SÉCHERESSE : 2ᵉ RÉUNION DE CRISE EN PRÉFECTURE
29.07.2026 -
Face à cette crise, nous avons défendu trois mesures :
Une enquête de terrain, portée par l'État et la Chambre d'agriculture, pour objectiver les pertes sur TOUTES les cultures du département et permettre l'activation des indemnités de solidarité nationale.
L'urgence d'une dérogation BCAE8 pour permettre l'émondage des arbres fourragers : dans une sécheresse comme celle-ci, chaque ressource fourragère compte, et les haies en font partie.
La nécessité d'anticiper des solutions alternatives pour l'abreuvement des animaux
Et au-delà de l'urgence, nous continuons à porter nos revendications pour :
Une refonte du système assurantiel.

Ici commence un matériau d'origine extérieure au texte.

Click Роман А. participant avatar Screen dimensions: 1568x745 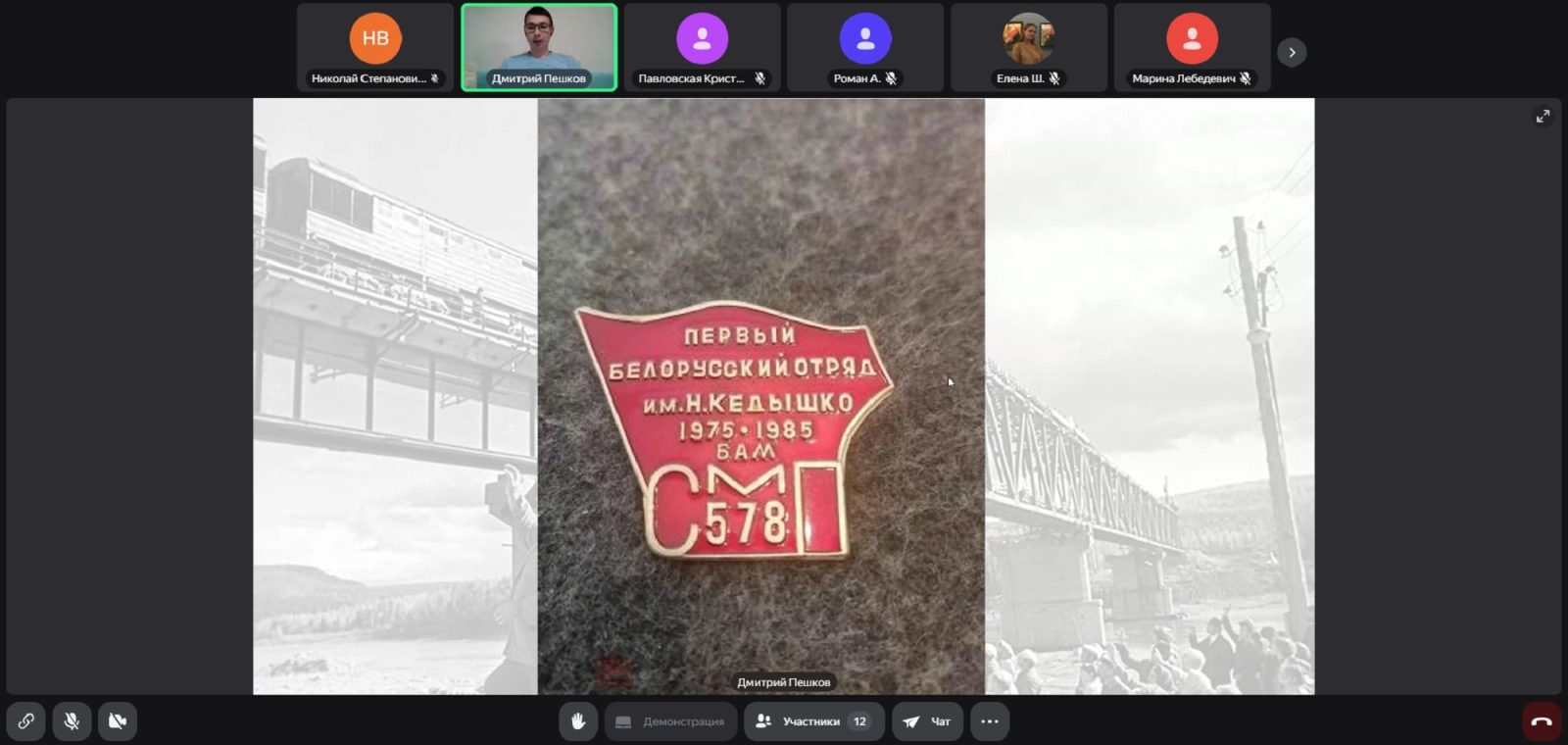865,38
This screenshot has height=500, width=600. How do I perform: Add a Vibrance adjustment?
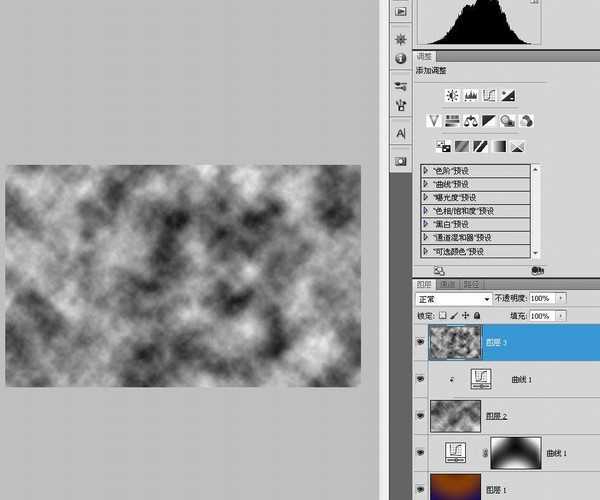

Depuis 2023, l'assurance récolte a remplacé les calamités agricoles et repose sur les compagnies privées : dans les faits, une bonne partie des paysan·nes ne trouve tout simplement pas de contrat à souscrire (fruits et légumes, apiculture, fermes diversifiées...), et les non-assurés sont de moins en moins bien indemnisés d'année en année. Résultat : plus le système avance, plus il exclut. Pour l'élevage comme pour toutes les autres productions, ce système ne fonctionne pas. La Confédération paysanne porte une autre voie : un fonds professionnel mutuel et solidaire, national, encadré par l'État, qui couvrirait toutes les fermes et toutes les productions dès 30 % de pertes, abondé par tous les acteurs de l'alimentation (paysans, interprofessions, fournisseurs d'agroéquipements et d'intrants, transformateurs et grande distribution).
Un vrai accompagnement à la transition et à l'adaptation des fermes face au changement climatique, plutôt que de gérer chaque sécheresse au coup par coup.